Ainsi, le tribunal considère que le manquement allégué à l’obligation précontractuelle d’information n’est pas établi et rejette la demande de condamnation formée par la société URBA CONSEIL PRO.
Sur les sommes exigibles
Il suit de tout ce qui précède que la société URBA CONSEIL PRO doit payer à la société CARMINATI FRERE ET CIE la somme de 11.000,64 EUR outre intérêts au taux légal à compter de la sommation du 23 février 2024.
Sur les dommages-intérêts au titre de la résistance abusive
Il est patent que le litige a pour objet le retard de paiement d’une somme d’argent et qu’en dehors de ce retard, la société CARMINATI FRERE ET CIE n’invoque ni la mauvaise foi de la requise, ni ne justifie d’un quelconque préjudice (moral, matériel, financier) qui serait susceptible d’être sanctionné par l’octroi de dommages et intérêts.
Par conséquent, seuls les intérêts correspondant au taux légal sont dus.
Sur les autres demandes
L’équité commande de faire application des dispositions de l’article 700 du code de procédure civile au bénéfice de la société CARMINATI FRERE ET CIE, et de lui allouer à ce titre la somme de 2.000,00 EUR.
Selon les dispositions de l’article 696 du code de procédure civile, les dépens doivent être supportés par la société URBA CONSEIL PRO qui succombe au principal.
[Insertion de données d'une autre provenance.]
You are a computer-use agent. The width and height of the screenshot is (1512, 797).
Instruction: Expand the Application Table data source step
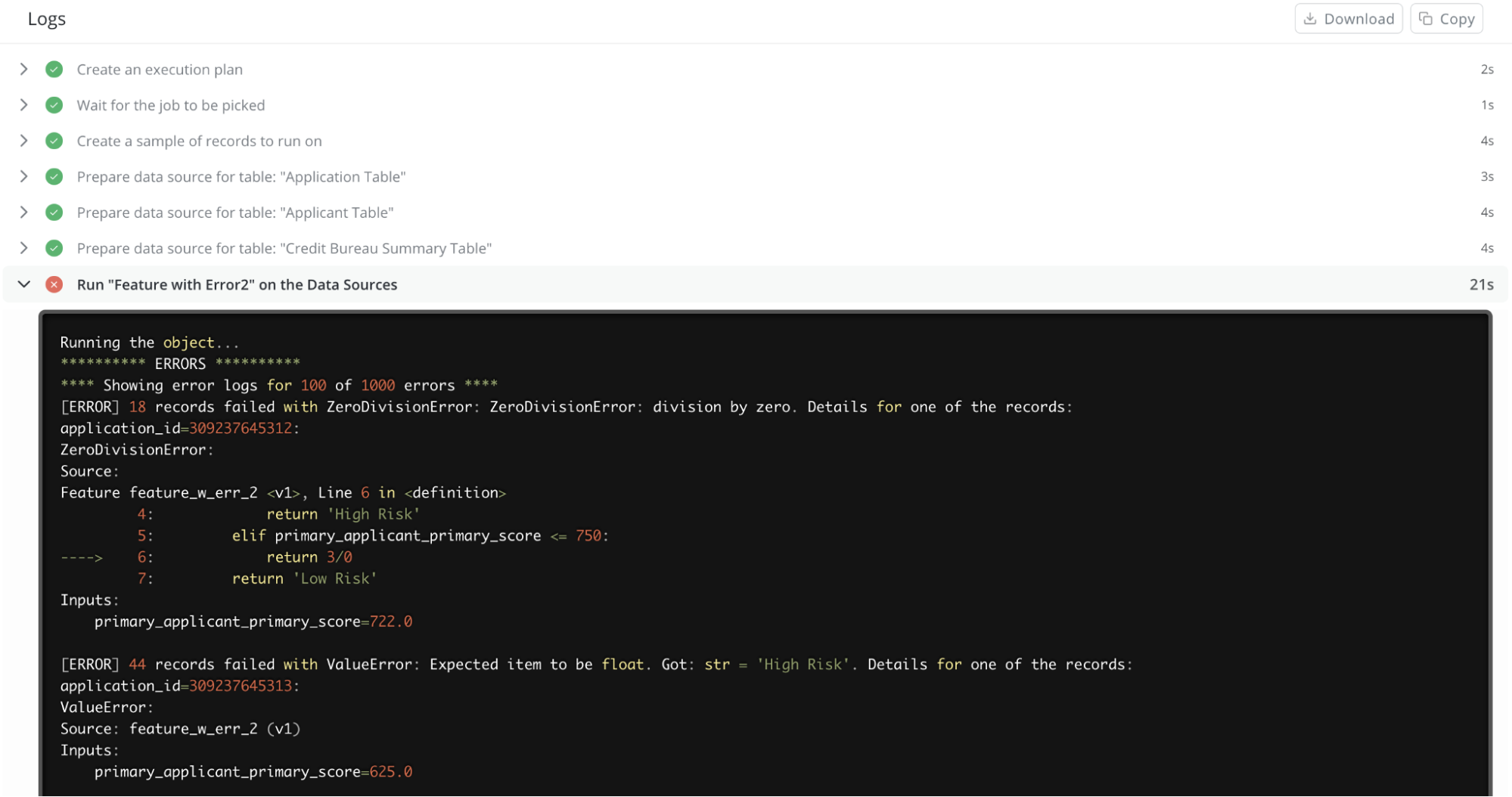coord(23,177)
Enfin, conformément aux dispositions de l’article 514 du code de procédure civile, la présente décision est de droit exécutoire à titre provisoire.
Par ces motifs :
Le tribunal, après avoir délibéré conformément à la loi, statuant par jugement contradictoire et en premier ressort, assisté du greffier :
Reçoit en la forme l’opposition formée par la société URBA CONSEIL PRO à l’encontre de l’ordonnance portant injonction de payer du 16 avril 2024 rendue par le président.